I rischi degli aiuti per clima ed economia

(Rinnovabili.it) – Tre tappe importanti tra luglio e dicembre definiranno le politiche di aiuto ai Paesi poveri, dallo sviluppo al clima. Il primo, la terza conferenza internazionale sul finanziamento dello sviluppo, si terrà ad Addis Abeba, in Etiopia, nel mese di luglio. Il secondo incontro, previsto a settembre, avrà lo scopo di concordare gli obiettivi di sviluppo sostenibile che sostituiranno i “Millennium Development Goals” delle Nazioni Unite. Infine, la Conferenza sul clima di Parigi 2015, a dicembre, definirà l’entità dei finanziamenti climatici.

In un documento di lavoro preparato in anticipo rispetto alla conferenza di Addis Abeba, il Regno Unito ha insistito sull’importanza di mobilitare risorse private e migliorare l’accesso ai finanziamenti per le donne e i poveri nei Paesi in via di sviluppo.

Anche il Canada ha chiesto un aumento dei partenariati pubblico-privato, che ritiene possano rappresentare «una componente essenziale della soluzione per i finanziamenti allo sviluppo». Ma queste proposte sono potenzialmente rischiose per diversi motivi.

Le paure delle ONG

Possono infatti far sì che alcuni Paesi non si impegnino più a dedicare lo 0,7% del loro reddito nazionale lordo per l’assistenza allo sviluppo. Lo dimostra il fatto che già adesso molti dei firmatari sono ancora molto lontani dall’acconsentire.
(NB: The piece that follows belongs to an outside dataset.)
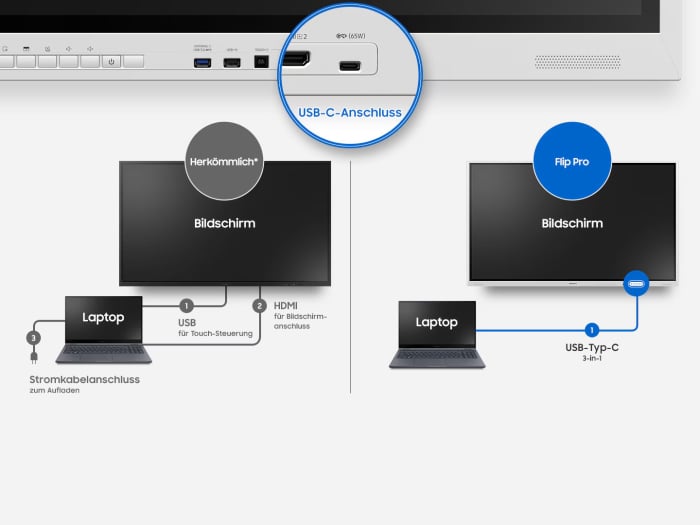Image resolution: width=700 pixels, height=525 pixels.
Task: Click the blue USB 3.0 port
Action: (201, 64)
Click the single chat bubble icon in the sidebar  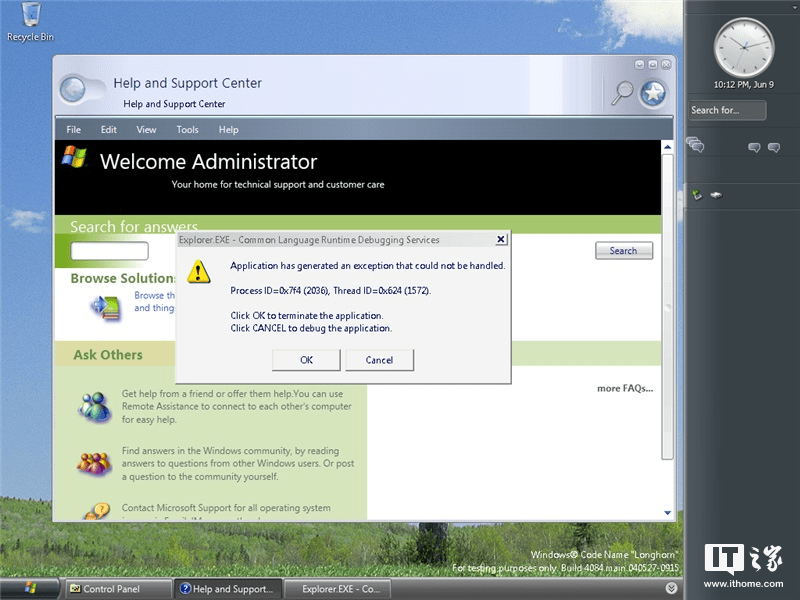coord(753,147)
Aumentare il ruolo degli investitori privati, inoltre, ​​può favorire le economie emergenti piuttosto che i paesi meno sviluppati, perché il privato si muove più in un’ottica di profitto che di assistenza. Ecco perché sceglierebbe zone del mondo dove vigono livelli più elevati di consumo e di crescita economica. E l’ultima cosa di cui hanno bisogno le nazioni più povere è la costruzione di un centro commerciale.

Secondo l’OCSE, l’assistenza allo sviluppo per i Paesi più poveri è in declino: nel 2013 è calata del 5,6%.
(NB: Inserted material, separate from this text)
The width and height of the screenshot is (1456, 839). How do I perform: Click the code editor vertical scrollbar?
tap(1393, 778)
Finanziamenti privati ​​e clima

Metodi di finanziamento innovativi saranno quasi sicuramente introdotti quest’anno alla conferenza sul clima di Parigi 2015. Il Green Climate Fund, che sta lottando per raccogliere il denaro necessario a finanziare l’adattamento al cambiamento climatico delle nazioni meno sviluppate, ha recentemente espresso il suo interesse ad utilizzare obbligazioni e altri strumenti, tra cui il crowdfunding. Molti osservatori, però, pur considerando tali metodi come una trovata interessante, temono che possano creare più problemi di quanti ne risolvono.

 

La finanza speculativa sulla pelle dei poveri

Diverse ONG hanno pubblicato un documento in cui sollevano preoccupazioni per le tematiche che non sono state affrontate in preparazione della conferenza di Addis Abeba, in particolare la regolamentazione finanziaria. Il documento sottolinea che le regole per la separazione tra attività bancarie e commerciali non sono sempre applicate correttamente, o addirittura non vengono rispettate. La regolamentazione dei derivati, volta ad evitare la speculazione sui prodotti alimentari di base, non è ancora stato portata a compimento. Le paure delle ONG riguardano anche le proposte di cartolarizzazione dei debiti e l’aumento del ricorso alle public-private partnerships nei traballanti scenari delle nazioni in via di sviluppo. Temono un ripetersi degli effetti che hanno provocato la crisi finanziaria del 2008.